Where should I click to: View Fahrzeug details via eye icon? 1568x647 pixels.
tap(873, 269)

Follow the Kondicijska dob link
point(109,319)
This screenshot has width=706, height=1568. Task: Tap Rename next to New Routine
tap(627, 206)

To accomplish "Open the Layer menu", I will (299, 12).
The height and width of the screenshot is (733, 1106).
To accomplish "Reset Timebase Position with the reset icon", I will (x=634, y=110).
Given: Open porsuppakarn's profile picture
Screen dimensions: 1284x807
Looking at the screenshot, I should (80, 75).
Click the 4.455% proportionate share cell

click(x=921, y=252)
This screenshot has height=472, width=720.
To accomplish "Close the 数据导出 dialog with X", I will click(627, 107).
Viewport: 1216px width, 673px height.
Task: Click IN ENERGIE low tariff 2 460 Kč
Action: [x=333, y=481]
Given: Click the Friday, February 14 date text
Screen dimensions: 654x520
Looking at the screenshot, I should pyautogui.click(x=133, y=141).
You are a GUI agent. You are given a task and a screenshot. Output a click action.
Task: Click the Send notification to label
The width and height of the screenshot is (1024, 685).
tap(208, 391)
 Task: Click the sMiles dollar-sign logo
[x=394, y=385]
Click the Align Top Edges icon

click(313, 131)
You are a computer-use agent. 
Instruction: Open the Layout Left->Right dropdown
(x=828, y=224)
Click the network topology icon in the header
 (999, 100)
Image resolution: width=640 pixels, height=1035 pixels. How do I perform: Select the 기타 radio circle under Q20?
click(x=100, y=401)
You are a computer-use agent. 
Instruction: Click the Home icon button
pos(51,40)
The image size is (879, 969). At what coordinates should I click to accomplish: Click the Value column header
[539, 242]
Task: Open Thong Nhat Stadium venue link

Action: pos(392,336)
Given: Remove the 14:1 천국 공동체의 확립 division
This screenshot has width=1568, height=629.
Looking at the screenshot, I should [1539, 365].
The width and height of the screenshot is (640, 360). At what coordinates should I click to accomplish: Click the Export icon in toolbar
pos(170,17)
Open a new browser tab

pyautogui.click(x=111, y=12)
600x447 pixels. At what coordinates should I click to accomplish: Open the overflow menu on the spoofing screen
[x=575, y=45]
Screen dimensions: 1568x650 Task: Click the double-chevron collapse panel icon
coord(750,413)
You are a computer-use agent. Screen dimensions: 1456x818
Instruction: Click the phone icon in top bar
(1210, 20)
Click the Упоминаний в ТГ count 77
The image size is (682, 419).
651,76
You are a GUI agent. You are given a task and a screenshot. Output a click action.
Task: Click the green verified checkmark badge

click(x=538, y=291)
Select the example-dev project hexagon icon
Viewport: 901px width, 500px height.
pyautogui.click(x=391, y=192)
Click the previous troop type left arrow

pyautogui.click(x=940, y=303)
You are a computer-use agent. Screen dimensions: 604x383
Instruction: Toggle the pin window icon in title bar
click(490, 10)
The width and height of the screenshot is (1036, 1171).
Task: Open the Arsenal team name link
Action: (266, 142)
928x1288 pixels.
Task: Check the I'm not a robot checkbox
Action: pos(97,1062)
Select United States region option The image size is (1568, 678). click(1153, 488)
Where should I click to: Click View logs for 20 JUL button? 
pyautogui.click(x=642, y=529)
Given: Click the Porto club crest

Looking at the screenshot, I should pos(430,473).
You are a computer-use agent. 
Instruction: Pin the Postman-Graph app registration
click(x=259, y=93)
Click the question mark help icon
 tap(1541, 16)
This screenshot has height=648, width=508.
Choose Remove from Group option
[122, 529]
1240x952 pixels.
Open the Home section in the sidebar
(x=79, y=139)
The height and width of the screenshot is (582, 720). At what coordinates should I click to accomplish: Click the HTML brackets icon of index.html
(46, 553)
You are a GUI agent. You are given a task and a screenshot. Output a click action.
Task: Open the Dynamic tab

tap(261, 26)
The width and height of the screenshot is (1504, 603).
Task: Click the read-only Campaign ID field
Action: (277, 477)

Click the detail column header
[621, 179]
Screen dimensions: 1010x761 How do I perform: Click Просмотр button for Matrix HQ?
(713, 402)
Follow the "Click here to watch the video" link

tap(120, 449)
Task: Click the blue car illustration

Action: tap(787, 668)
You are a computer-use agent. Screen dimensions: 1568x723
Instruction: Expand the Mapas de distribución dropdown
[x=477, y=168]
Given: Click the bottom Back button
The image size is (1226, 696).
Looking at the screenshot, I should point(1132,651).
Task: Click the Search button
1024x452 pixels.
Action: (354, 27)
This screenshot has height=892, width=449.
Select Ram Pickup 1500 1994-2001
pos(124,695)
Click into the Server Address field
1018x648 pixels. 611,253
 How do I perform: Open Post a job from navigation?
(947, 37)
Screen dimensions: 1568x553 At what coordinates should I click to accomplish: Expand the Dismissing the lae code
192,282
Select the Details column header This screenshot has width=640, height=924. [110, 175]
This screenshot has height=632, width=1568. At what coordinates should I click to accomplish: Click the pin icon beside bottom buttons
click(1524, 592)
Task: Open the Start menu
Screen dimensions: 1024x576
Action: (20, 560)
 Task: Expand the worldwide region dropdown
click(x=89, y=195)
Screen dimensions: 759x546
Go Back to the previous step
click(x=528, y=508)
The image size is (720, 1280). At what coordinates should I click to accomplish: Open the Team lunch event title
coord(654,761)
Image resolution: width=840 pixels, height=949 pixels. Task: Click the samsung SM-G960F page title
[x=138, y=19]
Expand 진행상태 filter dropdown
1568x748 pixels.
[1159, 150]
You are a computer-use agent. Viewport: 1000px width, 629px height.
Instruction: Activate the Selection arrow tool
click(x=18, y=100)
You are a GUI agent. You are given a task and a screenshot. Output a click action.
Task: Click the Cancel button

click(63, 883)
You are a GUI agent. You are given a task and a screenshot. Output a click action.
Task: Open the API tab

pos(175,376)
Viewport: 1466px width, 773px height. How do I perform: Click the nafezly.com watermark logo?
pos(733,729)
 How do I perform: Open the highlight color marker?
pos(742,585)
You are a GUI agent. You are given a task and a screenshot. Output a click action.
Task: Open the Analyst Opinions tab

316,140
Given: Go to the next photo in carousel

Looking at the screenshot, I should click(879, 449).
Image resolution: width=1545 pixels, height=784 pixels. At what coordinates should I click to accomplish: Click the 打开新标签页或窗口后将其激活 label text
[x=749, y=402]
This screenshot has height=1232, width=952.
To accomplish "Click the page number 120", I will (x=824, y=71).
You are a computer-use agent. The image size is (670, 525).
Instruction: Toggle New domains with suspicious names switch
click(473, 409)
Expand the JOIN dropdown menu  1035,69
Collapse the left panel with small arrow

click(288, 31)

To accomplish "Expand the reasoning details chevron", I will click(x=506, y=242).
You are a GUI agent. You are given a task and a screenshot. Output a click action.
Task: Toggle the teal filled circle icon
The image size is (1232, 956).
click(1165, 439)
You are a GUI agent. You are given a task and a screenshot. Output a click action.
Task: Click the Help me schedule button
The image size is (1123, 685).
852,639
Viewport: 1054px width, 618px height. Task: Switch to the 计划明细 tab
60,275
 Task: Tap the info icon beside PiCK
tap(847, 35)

**Action item**: Above are the records; copy exactly the lines from the line with "The image size is (1226, 696)." through the line with "Select the Details", both included.

**Solution for this exercise**:
The image size is (1226, 696).
Looking at the screenshot, I should point(1132,651).
Task: Click the Search button
1024x452 pixels.
Action: (354, 27)
This screenshot has height=892, width=449.
Select Ram Pickup 1500 1994-2001
pos(124,695)
Click into the Server Address field
1018x648 pixels. 611,253
 How do I perform: Open Post a job from navigation?
(947, 37)
Screen dimensions: 1568x553 At what coordinates should I click to accomplish: Expand the Dismissing the lae code
192,282
Select the Details column header This screenshot has width=640, height=924. [110, 175]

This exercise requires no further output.